German sexologist (born 1938)

Gunter Schmidt (born 22 November 1938) is a German sexologist, psychotherapist and social psychologist. He was born in Berlin.

Schmidt was the director of the centre for sexual research in the clinic of the University Medical Center Hamburg-Eppendorf (Eppendorf). He started many projects for research over sexuality and biographies. He was a director of the Deutsche Gesellschaft für Sexualforschung (DGfS) and president of International Academy of Sex Research (IASR).

He is the director of a research project Pregnancy and Abortion by Young Women and
a member of the board of directors for the organisation pro familia, an NGO for sexual and reproductive health and rights in Germany.

Together with Martin Dannecker and Volkmar Sigusch, he is editor of Beiträge zur Sexualforschung (87 editions which is published by Psychosozial-Verlag. Schmidt is also co-editor of the magazine Zeitschrift für Sexualforschung in the Georg Thieme Verlag.

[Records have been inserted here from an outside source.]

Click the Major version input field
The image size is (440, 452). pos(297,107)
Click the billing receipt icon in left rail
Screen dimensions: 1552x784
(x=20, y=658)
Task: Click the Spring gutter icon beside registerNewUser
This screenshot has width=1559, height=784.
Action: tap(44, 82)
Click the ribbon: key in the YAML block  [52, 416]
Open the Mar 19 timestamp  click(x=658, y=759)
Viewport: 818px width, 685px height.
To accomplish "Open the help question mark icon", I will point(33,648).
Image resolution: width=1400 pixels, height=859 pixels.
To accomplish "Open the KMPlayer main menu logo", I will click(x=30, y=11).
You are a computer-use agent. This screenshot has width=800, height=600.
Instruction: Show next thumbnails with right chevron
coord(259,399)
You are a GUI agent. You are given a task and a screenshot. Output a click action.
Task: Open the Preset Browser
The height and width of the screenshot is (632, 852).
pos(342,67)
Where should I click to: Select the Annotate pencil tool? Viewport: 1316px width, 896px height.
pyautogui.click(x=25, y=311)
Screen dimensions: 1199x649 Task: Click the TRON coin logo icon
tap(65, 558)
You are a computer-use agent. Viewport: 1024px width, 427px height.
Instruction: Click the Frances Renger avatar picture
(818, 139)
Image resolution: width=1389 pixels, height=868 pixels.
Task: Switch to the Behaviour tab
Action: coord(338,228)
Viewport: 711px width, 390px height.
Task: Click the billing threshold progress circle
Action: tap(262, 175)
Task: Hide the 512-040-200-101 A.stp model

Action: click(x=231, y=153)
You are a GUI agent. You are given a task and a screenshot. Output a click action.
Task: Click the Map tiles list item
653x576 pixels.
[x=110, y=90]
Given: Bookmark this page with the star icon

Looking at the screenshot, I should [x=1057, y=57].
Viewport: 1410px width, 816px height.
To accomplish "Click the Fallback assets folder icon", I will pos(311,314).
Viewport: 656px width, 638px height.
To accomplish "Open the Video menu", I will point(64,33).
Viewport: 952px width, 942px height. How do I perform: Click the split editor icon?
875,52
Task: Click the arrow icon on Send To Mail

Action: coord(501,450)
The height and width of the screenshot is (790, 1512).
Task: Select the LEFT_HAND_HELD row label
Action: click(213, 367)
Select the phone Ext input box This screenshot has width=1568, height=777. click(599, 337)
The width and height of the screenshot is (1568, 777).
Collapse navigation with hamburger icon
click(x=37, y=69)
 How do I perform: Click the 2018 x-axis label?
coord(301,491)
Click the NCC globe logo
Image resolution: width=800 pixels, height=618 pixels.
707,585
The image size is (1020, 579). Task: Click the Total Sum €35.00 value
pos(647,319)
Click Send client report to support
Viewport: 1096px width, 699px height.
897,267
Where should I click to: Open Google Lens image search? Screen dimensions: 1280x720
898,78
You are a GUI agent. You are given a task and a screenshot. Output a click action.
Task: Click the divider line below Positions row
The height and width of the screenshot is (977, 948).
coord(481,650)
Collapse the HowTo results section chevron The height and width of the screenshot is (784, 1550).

Schmidt has written extensively on the sociological status of pedophilia in modern society.

== Books ==
- Studenten-Sexualität (with Hans Giese), 1968
- Arbeiter-Sexualität (with Volkmar Sigusch), 1971
- Jugendsexualität (with Volkmar Sigusch), 1973
- Das große Der Die Das, 1986.
- Das Verschwinden der Sexualmoral, 1996.
- Sexuelle Verhältnisse, Gießen, Psychosozial-Verlag, 1998.
- Die Kinder der sexuellen Revolution (editor), Gießen, Psychosozial-Verlag, 2000.
- Sexualität und Spätmoderne (editor), Gießen, Psychosozial-Verlag, 2002.
- Das neue Der Die Das, Gießen, Psychosozial-Verlag, 2004.
- Spätmoderne Beziehungswelten, (with Silja Matthiesen, Arne Dekker, Kurt Starke), 2006.